In terms of implants, it is critical to have a standardized process for handling physician requests. Centers want to do due diligence before honoring a request for a new higher cost item, to make sure there is not a reasonable alternative in inventory or a more cost-effective alternative. Having a process moves the conversation away from personal, directing questions to the practical: “Are there ways that this will save OR time?” or “Are there ways that this could replace other supplies we would normally have to use in tandem with the implant?” These questions go beyond just looking at the bottom line to help uncover different ways a new implant might be more cost-effective.
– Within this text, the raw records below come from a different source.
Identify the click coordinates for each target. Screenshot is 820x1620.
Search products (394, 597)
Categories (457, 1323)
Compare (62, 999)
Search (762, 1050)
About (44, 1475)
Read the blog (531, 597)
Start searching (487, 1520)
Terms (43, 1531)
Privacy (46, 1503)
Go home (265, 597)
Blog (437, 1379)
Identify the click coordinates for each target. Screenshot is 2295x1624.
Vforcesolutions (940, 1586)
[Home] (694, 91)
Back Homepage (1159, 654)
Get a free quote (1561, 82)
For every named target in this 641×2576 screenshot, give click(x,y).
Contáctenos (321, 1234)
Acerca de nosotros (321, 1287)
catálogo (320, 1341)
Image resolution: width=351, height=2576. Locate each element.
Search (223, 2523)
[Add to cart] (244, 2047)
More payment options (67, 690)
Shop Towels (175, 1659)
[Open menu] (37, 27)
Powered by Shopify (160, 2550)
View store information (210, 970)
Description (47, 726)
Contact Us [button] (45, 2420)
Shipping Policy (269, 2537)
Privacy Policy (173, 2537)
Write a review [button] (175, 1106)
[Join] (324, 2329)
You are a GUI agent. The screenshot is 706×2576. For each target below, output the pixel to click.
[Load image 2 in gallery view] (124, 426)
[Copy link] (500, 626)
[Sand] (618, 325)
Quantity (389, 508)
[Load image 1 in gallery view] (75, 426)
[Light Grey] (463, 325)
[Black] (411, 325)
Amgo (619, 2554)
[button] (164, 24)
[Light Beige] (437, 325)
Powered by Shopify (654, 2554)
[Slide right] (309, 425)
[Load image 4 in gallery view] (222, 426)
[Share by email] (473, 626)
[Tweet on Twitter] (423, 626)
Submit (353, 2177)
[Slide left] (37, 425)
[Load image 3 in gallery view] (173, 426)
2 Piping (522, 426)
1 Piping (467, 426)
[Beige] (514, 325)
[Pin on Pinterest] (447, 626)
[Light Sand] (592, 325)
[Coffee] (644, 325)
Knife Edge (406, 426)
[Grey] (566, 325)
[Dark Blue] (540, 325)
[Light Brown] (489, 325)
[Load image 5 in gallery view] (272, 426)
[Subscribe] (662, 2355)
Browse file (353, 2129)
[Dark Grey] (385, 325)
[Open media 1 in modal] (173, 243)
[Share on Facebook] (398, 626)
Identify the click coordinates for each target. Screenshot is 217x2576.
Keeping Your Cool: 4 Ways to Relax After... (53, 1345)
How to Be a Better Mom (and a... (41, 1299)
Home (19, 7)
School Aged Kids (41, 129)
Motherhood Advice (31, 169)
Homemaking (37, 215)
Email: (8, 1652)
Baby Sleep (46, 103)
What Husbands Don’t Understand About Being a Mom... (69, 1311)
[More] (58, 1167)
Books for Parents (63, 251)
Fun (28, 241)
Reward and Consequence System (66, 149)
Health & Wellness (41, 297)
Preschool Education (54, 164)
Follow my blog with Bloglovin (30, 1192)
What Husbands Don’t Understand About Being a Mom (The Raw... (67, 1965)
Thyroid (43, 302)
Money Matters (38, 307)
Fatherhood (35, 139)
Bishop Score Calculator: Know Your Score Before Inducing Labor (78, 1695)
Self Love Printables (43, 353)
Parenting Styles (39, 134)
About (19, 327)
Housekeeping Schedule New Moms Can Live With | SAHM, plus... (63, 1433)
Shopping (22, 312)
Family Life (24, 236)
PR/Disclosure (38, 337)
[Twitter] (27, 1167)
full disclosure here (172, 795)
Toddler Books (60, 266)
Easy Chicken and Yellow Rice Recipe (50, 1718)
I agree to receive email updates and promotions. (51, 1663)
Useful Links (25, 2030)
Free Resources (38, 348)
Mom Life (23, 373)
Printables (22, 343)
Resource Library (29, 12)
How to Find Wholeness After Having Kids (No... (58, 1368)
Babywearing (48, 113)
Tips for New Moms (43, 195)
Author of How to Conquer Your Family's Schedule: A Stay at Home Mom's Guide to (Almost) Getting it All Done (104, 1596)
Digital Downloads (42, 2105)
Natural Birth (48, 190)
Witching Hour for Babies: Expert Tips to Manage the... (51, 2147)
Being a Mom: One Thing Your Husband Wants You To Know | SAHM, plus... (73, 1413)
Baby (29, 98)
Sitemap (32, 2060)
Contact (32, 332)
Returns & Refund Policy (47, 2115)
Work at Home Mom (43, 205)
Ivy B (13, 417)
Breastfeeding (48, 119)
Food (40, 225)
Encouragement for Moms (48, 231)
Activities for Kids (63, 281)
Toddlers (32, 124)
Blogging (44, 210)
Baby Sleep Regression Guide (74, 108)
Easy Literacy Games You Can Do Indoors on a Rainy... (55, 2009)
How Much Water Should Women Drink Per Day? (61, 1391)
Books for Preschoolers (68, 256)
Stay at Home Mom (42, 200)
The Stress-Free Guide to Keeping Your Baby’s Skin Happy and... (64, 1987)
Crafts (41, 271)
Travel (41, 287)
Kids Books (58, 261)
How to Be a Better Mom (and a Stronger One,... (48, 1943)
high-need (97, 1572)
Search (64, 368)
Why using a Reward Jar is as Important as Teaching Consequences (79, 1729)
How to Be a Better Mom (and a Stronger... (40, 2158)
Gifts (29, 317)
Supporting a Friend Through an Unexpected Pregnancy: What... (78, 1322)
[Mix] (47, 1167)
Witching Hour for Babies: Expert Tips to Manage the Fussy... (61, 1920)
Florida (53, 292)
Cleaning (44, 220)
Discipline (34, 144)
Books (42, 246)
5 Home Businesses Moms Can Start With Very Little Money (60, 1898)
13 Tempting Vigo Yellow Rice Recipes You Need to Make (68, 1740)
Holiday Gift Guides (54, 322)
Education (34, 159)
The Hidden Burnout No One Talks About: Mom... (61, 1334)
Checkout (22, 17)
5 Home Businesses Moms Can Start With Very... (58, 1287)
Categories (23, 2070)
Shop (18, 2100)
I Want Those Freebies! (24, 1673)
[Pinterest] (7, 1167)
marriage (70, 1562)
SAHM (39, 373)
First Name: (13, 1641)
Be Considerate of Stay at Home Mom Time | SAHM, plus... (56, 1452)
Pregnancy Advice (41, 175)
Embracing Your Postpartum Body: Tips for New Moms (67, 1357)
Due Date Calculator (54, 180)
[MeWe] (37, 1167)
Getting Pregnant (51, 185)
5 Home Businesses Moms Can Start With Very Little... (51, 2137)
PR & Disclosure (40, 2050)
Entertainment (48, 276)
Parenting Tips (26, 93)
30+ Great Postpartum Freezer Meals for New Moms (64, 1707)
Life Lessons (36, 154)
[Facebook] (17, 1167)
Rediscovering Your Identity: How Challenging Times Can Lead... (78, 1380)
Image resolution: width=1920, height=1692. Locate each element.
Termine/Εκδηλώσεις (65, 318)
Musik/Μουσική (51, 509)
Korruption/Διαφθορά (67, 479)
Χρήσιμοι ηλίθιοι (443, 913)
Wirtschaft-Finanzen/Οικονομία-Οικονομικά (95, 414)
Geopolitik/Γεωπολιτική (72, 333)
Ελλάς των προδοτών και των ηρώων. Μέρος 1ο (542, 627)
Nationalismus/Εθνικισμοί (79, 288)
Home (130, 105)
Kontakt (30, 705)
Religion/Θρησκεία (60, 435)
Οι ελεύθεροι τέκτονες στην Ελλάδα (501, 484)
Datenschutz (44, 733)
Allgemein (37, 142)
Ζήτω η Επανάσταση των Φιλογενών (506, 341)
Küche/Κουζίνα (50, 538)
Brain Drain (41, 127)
Getting Started at Managing Case Profitability
Any center already doing any advance modeling of case profitability is ahead of the game. Many ASCs look only at profits in arrears, comparing case profitability to the last quarter or the last month. A good first step might be looking at these numbers on a weekly basis and looking ahead to review the high-dollar cases coming up. With case-by-case analysis, ASCs can identify trends and see if there is opportunity on the cost side. If a center is already tightly managed on the cost side, the next step is improving reimbursements and contracts and, in the meantime, becoming diligent about not taking on cases that will not be profitable.